Isolated Isabel: Isabel hates feeling like a burden. Her caregivers experience high turnover, which weakens her social support system. She also worries about her finances and is afraid of falling. Isabel lacks reliable transportation and lives in a remote location, adding to her feelings of isolation.
Resigned Ryan: Ryan is deeply unhappy about his health; he resents his limitations and is struggling to come to terms with his dependency on others. He appreciates it when his doctors are straightforward, so he knows what to expect and how to prepare. Ryan wants to minimize his suffering and hopes to die quickly to avoid a prolonged decline.
Dignified Diana: Diana resolves not to let tomorrow ruin today and wants to be strong for her family. She values the support she receives from family and community members. She prioritizes these connections and her ability to contribute. Diana finds it difficult to accept new limitations but stays positive and hopes to live as long as she can.

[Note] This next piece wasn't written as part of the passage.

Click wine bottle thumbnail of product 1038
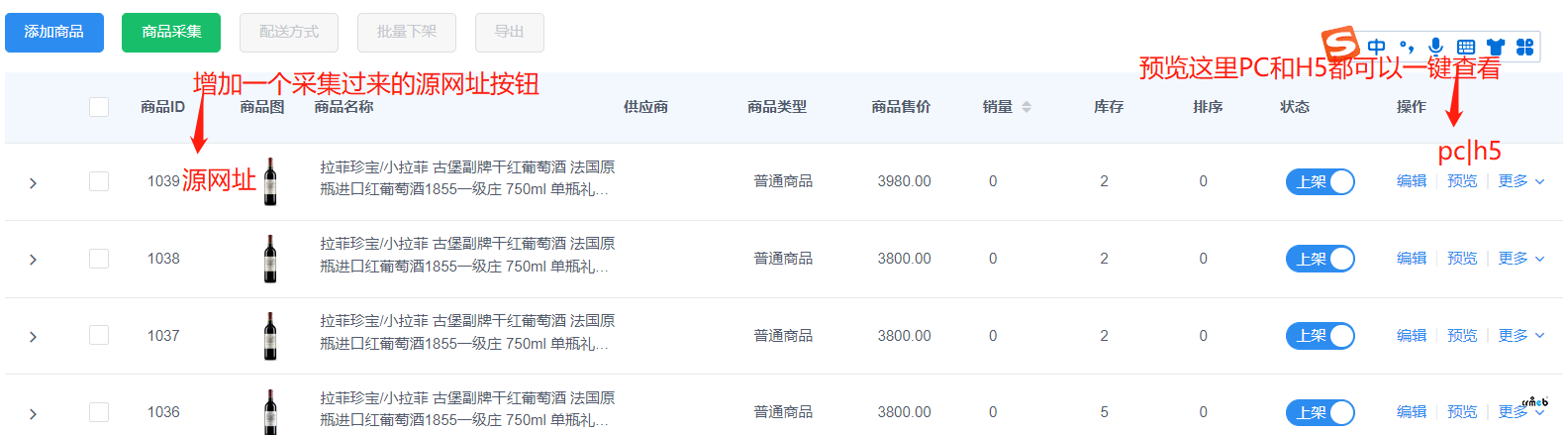 pyautogui.click(x=270, y=259)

High-Need Patients and the “Personas” Project
For patients with high needs — because of multiple chronic conditions, a limited ability to perform tasks like bathing or dressing, or other disabilities or conditions — health care can be challenging as well as extremely costly. Patients often report that their needs for care are unmet and that they don’t communicate adequately with their providers. A Commonwealth Fund project interviewed dozens of patients to explore their experiences and how their struggles to find support has affected their lives and those of family caregivers. As part of this research, we developed “personas” for different segments of the high-need patient population, including the caregivers attend to them. A persona is a tool that helps depict the experiences, motivations, and goals of a specific population – as well as the barriers they face. It helps to put a human face and voice on a patient population that is all too often seen only through a lens of clinical or cost data. Personas can help identify gaps in care or processes and can aid health systems in addressing these flaws.